Muchos años después, yo vivía en ese pueblo como vecina de la vieja. Su nombre era Kyo-chan, y se la podía encontrar caminando descalza en diciembre, dando sobras a aves de rapiña, chismeando, recogiendo las flores de mi jardín, o golpeando mi ventana con una olla llena de curry en sus brazos. Era evidente en la forma en que me hablaba en japonés estándar en vez de los tonos rítmicos de su dialecto local que yo siempre sería una extranjera para ella. Pero una botella de sake y un plato de sashimi pueden relajar cualquiera frontera que existe entre personas; mientras bebíamos, ella empezaría a traducir los mitos del pueblo para mí.
Así me contó cómo era el pueblo hace décadas: lleno de pescadores, salones de pachinko, casas de baños y restaurantes familiares. Pero no sólo eran personas habitando el pueblo—también vivían delfines y martines pescadores, dragones que protegían los lagos, y zorros divinos que traían riqueza a cambio de tofu frito.

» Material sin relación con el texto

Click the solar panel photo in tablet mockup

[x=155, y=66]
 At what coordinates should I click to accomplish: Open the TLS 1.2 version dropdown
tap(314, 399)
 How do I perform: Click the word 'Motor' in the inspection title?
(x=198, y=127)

Por las noches, los espíritus de pescadores ahogados en el mar volvían como orbes de fuego, y los bares abandonados se llenaban de música que no era de este mundo.

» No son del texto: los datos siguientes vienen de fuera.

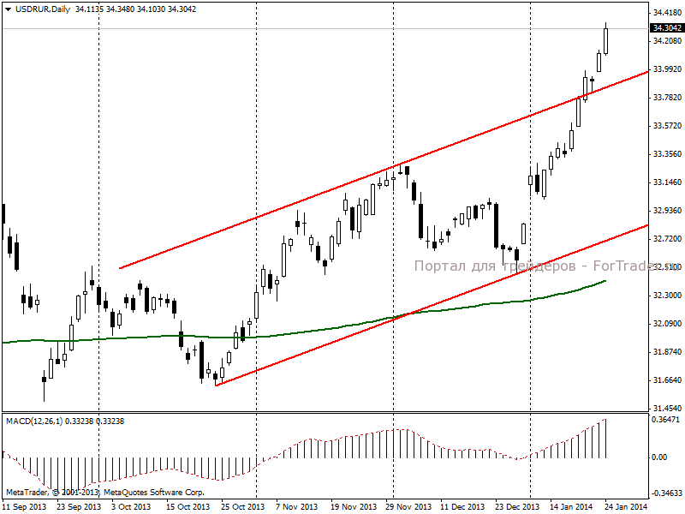Select the lower red channel trendline

(432, 305)
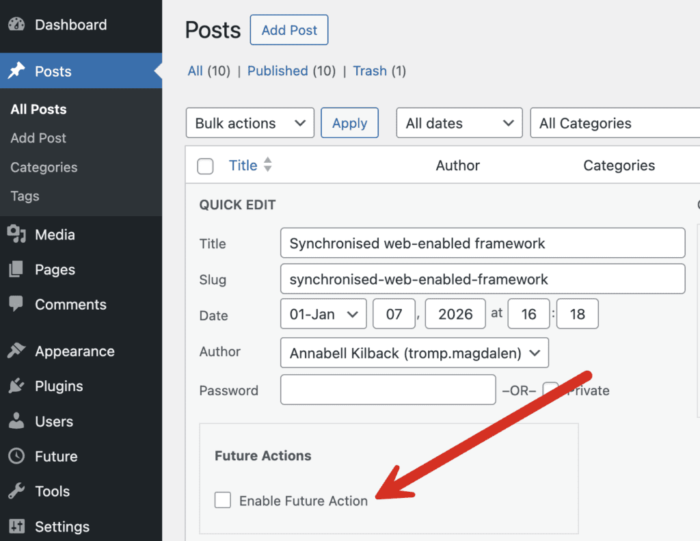Click the Appearance paintbrush icon
The height and width of the screenshot is (541, 700).
[x=16, y=352]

La vieja habló también de Ken-chan, el pescador jubilado que vive en nuestro barrio. Cada mañana, Ken-chan camina por la playa mientras se cepilla los dientes, y mea en el océano. Según ella, después de su jubilación, Ken-chan se apasionó por el cultivo de algas, que él creía que tienen poderes mágicos de curación. Pero desde que un tifón hace unos años había barrido a todo su equipo, decidió rendirse. Le pregunté a Kyochan por qué él nunca me habla y hasta se niega a mirarme cuando lo saludo. “Es que es muy insular, sabes? Esta tierra es su sangre y hueso, no habla con nadie de afuera.”
Hoy muchas casas en Tateyama están abandonadas, y todos los jóvenes salen a Tokio para trabajar. Cuatro años han pasado desde que el tifón arrasó las algas mágicas de Ken-chan. Hace poco, un hombre jubilado vino de la ciudad y compró una gran tierra que solía ser un lugar de ejecución hace trescientos años. Construyó una casa en estilo colonial y plantó dos olivos enormes en su patio, enviados desde un huerto de España. Hay un rumor de que está pensando en comprar más tierra y convertirla en un camping.

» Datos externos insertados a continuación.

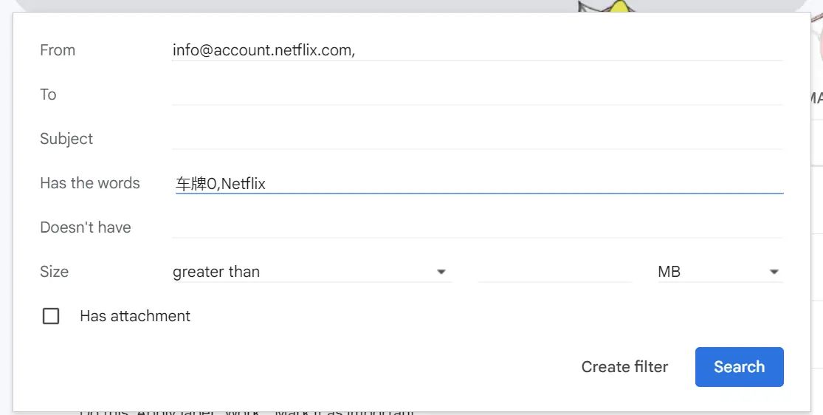Click the arrow icon beside "greater than"
Viewport: 823px width, 415px height.
coord(441,272)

Así mueren los mitos. Santuario a parquímetro, lago al asfalto. Los mitos nacen de la sal y lodo de la tierra, moldeados por las alegrías y tristezas de la gente, y mueren solos, olvidados en las esquinas de las calles cubierto de polvo. Arrastrado por las tormentas o reemplazado por olivos españoles, los mitos quedan huecos, pierden su materialidad.
Esa noche, pasé por la casa de Ken-chan, el algaista. La luna temprana entró por la ventana media abierta de su cocina, iluminando una pila de platos. Desde la sombra adentro, dos manos arrugadas se deslizaron hacia la luz, brillando pálido contra la oscuridad. El fantasma de dedos flotaron por un rato, buscando algo sin encontrarlo.